Extrait de page
___

Aussi, la mise en oeuvre du plan de gestion fera naître de nouvelles problématiques découlant du besoin d’expliquer les effets de certaines pratiques. Les influences majeures sur l’écosystème sont souvent causées par des activités humaines in situ ou ex situ ou leur abandon (colonisation des ligneux suite à l’arrêt du pâturage) dans certaines pelouses calcaires, parfois par manque de berger.

Le gestionnaire mettra en place des programmes de suivi pour mettre en évidence les liens entre résultats obtenus et mode de gestion et l’atteinte ou non d’un objectif de gestion (réponse d’une espèce aux aménagements de son biotope, réponse d’un habitat prairial à une gestion par le pâturage, etc…).

Si le gestionnaire a changé de mode de gestion avec l’intention de s’assurer un résultat particulier, il est envisageable de suivre la progression vers ce résultat. Le gestionnaire continuera à gérer une partie du site comme précédemment (parcelle témoin) et réalisera une analyse comparative des résultats obtenus dans la parcelle gérée et dans la parcelle témoin.

___

Vos tâches
[A] Résumez en deux phrases l'extrait sur le suivi de la gestion d'un site.
[B] D'après l'extrait sur le suivi de la gestion d'un site, qu'est-ce qui entraîne la colonisation des ligneux dans certaines pelouses calcaires ?
[C] Reproduisez le passage de l'extrait sur le suivi de la gestion d'un site qui commence par « Aussi, la mise » et se poursuit jusqu'à « le pâturage, etc…). ».

___

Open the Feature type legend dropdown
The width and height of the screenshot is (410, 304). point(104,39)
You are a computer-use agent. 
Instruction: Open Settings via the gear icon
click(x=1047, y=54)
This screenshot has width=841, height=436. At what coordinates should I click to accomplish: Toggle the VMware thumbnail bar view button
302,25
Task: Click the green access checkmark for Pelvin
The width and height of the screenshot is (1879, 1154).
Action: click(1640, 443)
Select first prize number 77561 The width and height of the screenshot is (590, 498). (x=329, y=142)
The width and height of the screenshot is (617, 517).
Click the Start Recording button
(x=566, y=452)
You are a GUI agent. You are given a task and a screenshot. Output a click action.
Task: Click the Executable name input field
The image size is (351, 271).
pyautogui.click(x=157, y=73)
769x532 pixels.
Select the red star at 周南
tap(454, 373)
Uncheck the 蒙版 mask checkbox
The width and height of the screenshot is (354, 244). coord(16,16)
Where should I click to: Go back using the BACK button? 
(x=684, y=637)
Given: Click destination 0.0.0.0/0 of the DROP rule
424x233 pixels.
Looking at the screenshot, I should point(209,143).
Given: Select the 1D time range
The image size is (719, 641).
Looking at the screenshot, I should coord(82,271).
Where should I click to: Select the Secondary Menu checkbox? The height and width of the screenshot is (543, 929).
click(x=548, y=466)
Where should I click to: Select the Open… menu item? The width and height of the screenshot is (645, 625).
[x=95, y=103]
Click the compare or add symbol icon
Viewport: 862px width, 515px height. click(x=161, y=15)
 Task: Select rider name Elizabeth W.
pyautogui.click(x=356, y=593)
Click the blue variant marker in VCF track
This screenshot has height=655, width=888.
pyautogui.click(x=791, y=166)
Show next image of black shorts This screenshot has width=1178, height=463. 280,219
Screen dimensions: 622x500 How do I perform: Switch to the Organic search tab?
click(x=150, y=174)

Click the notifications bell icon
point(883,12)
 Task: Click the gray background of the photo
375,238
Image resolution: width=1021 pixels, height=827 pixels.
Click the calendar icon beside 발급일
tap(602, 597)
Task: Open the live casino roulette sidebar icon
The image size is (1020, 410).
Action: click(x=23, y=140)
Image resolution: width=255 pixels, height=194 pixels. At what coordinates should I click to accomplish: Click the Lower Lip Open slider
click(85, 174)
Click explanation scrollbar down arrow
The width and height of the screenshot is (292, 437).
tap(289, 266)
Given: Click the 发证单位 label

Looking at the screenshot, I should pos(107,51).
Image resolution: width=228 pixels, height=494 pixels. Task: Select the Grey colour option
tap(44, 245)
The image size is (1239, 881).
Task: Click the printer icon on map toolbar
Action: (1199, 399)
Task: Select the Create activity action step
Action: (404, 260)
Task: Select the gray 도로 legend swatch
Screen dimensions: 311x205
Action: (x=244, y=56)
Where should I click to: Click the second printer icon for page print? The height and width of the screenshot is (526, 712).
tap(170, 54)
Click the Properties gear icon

___

Réponses ci-dessous
[A] La mise en œuvre du plan de gestion fait naître de nouvelles problématiques liées aux effets de certaines pratiques, car les activités humaines ou leur abandon influencent fortement l'écosystème. Le gestionnaire met donc en place des programmes de suivi et, s'il change de mode de gestion, il peut continuer à gérer une parcelle témoin comme avant pour comparer ses résultats avec ceux de la parcelle gérée.

[B] L'arrêt du pâturage, parfois par manque de berger.

[C]
Aussi, la mise en oeuvre du plan de gestion fera naître de nouvelles problématiques découlant du besoin d’expliquer les effets de certaines pratiques. Les influences majeures sur l’écosystème sont souvent causées par des activités humaines in situ ou ex situ ou leur abandon (colonisation des ligneux suite à l’arrêt du pâturage) dans certaines pelouses calcaires, parfois par manque de berger.

Le gestionnaire mettra en place des programmes de suivi pour mettre en évidence les liens entre résultats obtenus et mode de gestion et l’atteinte ou non d’un objectif de gestion (réponse d’une espèce aux aménagements de son biotope, réponse d’un habitat prairial à une gestion par le pâturage, etc…).